The investment bank had lowered its expectations for the ECB’s final key rate to 3.5% following the collapse of Silicon Valley Bank earlier this year. The event raised concerns that central banks were moving at too fast a pace and needed to take a break from raising rates.
However, “banking strains have eased in recent weeks as the risk of a US banking crisis has fallen sharply and European banks’ equity/wholesale funding measures have retraced much of their sharp decline in early March,” Goldman Sachs analysts said in a statement. research note Monday.
The bank now thinks it will stop the rise (the so-called terminal rate) at 3.75%. The ECB’s benchmark rate has been at 3% since its last rate decision in March.
Additionally, Goldman Sachs said inflation data is still “very strong,” fueling the case for further rate hikes. Headline inflation in the euro zone fell to 6.9% in March, according to preliminary data. In February, the overall rate was 8.5%.
Despite this decline, core inflation – which excludes volatile energy, food, alcohol and tobacco prices – rose slightly from the previous month, underlining the persistence of high prices in the economy of the region.
Olli Rehn, Governor of the Bank of Finland and ECB board member, said “inflation is still way too high.” Speaking to CNBC last week during the IMF’s spring meetings, he added that the central bank must “continue and act consistently.”

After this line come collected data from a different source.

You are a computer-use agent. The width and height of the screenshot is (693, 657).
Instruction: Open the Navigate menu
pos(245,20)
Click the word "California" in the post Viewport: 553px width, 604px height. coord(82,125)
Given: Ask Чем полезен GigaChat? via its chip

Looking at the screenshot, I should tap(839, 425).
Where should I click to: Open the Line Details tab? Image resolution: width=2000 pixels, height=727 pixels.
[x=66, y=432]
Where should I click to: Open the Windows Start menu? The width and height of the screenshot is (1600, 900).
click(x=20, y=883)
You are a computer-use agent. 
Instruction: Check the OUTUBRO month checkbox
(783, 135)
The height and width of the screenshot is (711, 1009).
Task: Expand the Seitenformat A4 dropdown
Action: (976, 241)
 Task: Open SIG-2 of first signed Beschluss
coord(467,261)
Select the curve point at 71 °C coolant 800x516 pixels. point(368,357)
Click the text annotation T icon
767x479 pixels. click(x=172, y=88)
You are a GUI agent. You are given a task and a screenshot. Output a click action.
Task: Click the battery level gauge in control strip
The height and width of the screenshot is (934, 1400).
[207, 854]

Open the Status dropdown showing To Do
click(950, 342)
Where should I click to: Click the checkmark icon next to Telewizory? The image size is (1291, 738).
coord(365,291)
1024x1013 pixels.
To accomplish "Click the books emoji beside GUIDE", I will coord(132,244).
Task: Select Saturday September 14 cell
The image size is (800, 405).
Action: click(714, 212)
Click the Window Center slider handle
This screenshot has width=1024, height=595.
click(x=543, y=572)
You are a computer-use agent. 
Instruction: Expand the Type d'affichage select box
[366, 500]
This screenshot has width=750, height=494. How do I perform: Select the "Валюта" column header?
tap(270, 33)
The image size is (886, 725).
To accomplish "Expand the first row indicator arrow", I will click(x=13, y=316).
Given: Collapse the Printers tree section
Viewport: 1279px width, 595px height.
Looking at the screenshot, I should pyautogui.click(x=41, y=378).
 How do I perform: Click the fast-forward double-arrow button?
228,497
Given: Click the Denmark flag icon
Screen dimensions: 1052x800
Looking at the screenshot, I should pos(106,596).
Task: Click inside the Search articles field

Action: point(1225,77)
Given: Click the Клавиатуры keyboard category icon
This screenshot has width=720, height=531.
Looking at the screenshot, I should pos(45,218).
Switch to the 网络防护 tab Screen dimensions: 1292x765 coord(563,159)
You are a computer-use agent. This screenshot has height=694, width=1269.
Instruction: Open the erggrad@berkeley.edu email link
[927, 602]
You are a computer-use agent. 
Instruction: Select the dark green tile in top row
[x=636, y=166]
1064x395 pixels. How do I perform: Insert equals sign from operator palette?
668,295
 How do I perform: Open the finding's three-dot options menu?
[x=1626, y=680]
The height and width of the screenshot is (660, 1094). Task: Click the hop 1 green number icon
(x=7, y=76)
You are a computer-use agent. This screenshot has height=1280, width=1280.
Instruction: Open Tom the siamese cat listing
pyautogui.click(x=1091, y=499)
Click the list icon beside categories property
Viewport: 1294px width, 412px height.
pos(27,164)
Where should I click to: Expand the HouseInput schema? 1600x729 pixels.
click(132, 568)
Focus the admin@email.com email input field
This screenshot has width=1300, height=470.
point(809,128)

At the March meeting, the ECB provided no guidance for upcoming rate decisions, saying these will be data-dependent and happen meeting by meeting.
However, ECB watchers are expecting a rate hike of 25 or 50 basis points at the Governing Council meeting next month.
“We see the choice between 25 basis points and 50 basis points in May as a tough choice given the decline in banking risks, the resilience of growth and the continued strength of underlying inflation,” said Goldman Sachs.
However, the investment bank is currently assuming that the ECB will push rates up 25 basis points at meetings in May, June and July.
“Reasons for a more gradual tightening from here include that recent banking strains are likely to leave some mark on bank lending, we expect some cooling in sequential underlying inflation in the months ahead. ahead and uncertainty around the global outlook has increased,” he added. analysts said.